_PROVIDED TEXT:_
-------------------------

All things equal, I like repetition. My short video — Filibuster — consists of nothing but first-person POV shots of me riding up and down escalators of different DC metro stations. $25=a DVD copy for you. Make checks payable to Mark Foote.

—End Break—

LIFE STUDIES

One of deconstructionism's lasting glories was its destabilization of the literary canon. Poking holes in the official story promised new ways of perceiving beauty. Tastemakers betrayed this promise, weakening existing literary standards instead of creating new ones. Deconstructionism's upshot = inflating potboiler merchants — no names necessary — at the expense of true literary artists like Jackson Mac Low: Harryette Mullen. The party of Lenin collapsed — drunks/thugs/kleptocrats took its place.

Thus, Burroughs' place in the pantheon depends on popular studies that rigorously champion his work. Ted Morgan's Literary Outlaw: The Life and Times of William S. Burroughs — judiciously/comprehensively/passionately critiquing of Burroughs' oeuvre: identifying Burroughs' literary context: analyzing Burroughs' literary thought — provides a strong starting point. Oliver Harris' editorial efforts on the republished Cut-Up Trilogy — advocating the Cut-Up Trilogy's canonization: animating Burroughs' working methods: exploring the Trilogy's unstable structure — continue Morgan's work. While they inflate the achievements of Burroughs — The Wild Boys is his only claim to genius — and his friends — the Beats = only the second best literary movement to emerge in mid-50s New York — their works comprise a persuasive brief for Burroughs' importance as a literary artist.

-------------------------

_DIRECTIVE A:_
Copy out the rows that run from the line with "Ratgeber (14, 22)" to the line with "Startseite (15, 88)", both included.

(Word and element location rows)
-------------------------

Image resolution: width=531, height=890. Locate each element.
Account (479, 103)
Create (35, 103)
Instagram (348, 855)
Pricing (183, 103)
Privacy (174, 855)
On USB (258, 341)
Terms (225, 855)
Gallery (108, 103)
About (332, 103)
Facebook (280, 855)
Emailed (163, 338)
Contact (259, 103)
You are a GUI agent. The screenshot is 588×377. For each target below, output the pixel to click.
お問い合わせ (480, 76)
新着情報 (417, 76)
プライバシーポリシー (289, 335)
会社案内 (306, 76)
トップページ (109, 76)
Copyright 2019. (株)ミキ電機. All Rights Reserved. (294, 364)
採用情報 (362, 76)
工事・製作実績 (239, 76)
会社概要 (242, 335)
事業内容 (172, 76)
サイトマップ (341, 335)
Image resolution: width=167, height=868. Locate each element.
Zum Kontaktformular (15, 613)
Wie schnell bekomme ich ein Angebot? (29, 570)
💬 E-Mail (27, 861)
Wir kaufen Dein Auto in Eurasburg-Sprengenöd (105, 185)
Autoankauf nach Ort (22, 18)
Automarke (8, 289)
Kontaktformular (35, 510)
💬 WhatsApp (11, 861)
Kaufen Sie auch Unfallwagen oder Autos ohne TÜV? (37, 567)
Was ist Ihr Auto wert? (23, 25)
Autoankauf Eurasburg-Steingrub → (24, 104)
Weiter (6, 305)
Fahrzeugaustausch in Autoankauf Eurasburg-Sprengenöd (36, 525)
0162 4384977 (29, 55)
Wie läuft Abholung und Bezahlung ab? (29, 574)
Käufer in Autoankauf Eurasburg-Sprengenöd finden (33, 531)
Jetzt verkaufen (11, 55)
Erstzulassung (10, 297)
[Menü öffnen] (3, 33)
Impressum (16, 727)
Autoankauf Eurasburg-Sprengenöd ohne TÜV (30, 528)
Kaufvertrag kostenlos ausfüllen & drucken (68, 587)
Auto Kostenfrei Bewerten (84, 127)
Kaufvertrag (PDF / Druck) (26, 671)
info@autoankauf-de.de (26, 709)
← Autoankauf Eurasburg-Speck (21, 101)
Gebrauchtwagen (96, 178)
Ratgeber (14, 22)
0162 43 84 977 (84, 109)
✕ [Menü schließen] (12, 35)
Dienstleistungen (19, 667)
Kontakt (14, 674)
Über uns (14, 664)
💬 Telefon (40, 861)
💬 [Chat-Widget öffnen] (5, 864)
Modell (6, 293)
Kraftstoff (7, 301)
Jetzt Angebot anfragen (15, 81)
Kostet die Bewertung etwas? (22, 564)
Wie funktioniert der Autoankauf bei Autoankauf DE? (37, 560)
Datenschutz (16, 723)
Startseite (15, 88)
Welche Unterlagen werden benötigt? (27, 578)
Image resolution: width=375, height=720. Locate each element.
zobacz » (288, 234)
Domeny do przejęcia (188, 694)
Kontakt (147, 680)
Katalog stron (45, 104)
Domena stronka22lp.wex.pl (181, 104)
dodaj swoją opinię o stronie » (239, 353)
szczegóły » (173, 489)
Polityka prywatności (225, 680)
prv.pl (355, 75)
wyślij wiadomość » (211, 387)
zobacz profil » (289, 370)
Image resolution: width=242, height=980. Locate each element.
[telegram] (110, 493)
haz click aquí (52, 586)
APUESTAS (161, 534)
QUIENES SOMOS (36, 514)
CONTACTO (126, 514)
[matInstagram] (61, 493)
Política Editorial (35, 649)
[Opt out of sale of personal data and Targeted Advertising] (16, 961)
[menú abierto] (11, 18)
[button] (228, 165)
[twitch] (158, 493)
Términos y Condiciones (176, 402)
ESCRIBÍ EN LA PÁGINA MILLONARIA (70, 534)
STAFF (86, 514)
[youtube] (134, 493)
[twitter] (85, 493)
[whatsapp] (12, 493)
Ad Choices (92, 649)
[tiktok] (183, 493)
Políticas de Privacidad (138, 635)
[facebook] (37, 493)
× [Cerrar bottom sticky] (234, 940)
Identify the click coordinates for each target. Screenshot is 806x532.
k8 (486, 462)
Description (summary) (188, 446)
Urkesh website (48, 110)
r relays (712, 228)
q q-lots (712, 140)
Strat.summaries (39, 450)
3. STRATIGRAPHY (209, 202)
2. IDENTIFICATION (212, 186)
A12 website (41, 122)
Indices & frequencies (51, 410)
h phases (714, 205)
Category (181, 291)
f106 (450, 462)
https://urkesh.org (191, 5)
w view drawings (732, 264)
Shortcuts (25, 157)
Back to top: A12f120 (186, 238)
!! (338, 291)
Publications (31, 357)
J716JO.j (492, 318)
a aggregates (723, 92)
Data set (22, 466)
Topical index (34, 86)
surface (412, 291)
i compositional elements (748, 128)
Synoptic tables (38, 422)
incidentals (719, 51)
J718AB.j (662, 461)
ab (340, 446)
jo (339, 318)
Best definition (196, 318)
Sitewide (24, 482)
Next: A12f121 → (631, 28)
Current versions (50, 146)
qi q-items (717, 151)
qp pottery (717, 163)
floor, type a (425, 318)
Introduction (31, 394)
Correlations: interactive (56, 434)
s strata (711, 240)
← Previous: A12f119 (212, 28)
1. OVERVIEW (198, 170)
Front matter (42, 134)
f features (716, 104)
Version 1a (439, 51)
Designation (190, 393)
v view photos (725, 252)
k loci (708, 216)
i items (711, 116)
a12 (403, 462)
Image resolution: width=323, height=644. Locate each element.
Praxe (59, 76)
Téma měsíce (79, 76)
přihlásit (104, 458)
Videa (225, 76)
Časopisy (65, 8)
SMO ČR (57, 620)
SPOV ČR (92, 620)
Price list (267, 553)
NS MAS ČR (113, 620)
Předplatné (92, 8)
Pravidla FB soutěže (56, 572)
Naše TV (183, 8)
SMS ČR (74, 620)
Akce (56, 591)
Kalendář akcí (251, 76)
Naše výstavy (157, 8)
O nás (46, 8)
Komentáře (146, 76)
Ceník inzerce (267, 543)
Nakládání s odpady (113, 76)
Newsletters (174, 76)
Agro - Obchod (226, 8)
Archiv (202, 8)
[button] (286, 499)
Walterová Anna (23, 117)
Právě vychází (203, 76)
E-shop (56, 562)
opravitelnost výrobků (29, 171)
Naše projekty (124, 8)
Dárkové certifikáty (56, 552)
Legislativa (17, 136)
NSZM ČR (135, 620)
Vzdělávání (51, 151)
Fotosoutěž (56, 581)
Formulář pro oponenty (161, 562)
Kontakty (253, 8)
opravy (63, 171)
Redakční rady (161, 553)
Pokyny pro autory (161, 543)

-------------------------

_DIRECTIVE B:_
Pick up the essay on Burroughs and the literary canon after its last sentence and keep writing it.

_RESULT A:_
Ratgeber (14, 22)
0162 43 84 977 (84, 109)
✕ [Menü schließen] (12, 35)
Dienstleistungen (19, 667)
Kontakt (14, 674)
Über uns (14, 664)
💬 Telefon (40, 861)
💬 [Chat-Widget öffnen] (5, 864)
Modell (6, 293)
Kraftstoff (7, 301)
Jetzt Angebot anfragen (15, 81)
Kostet die Bewertung etwas? (22, 564)
Wie funktioniert der Autoankauf bei Autoankauf DE? (37, 560)
Datenschutz (16, 723)
Startseite (15, 88)

_RESULT B:_
— Commercial Break —

Years ago, I adapted a chapter from The Wild Boys — "The Chief Smiles" — for a video short. The video = a series of posters done in Pop Art style + voice actors/I made my Marker. $25=a DVD copy for you. Make checks payable to Mark Foote.

— End Break —

Barry Miles' work on the Burroughs archives — discovering lost manuscripts: creating his first spoken word performances — led me to believe he would expand Morgan and Harris' brief. Instead, Call Me Burroughs = fixation on Burroughs the man/Burroughs the pop cultural figure. It ignores literature — a meeting with a possible doppelganger, James Merrill receives one sentence: Burroughs' relation to the avant-garde escapes unexamined: literary influences are cited superficially — and Burroughs work — misquoted/misremembered passages: an absence of textual analysis: zero reckoning of the work's literary impact. Reading this book will anger anyone who cares about securing Burroughs' place in the pantheon. Leave cults of personality to the dictators.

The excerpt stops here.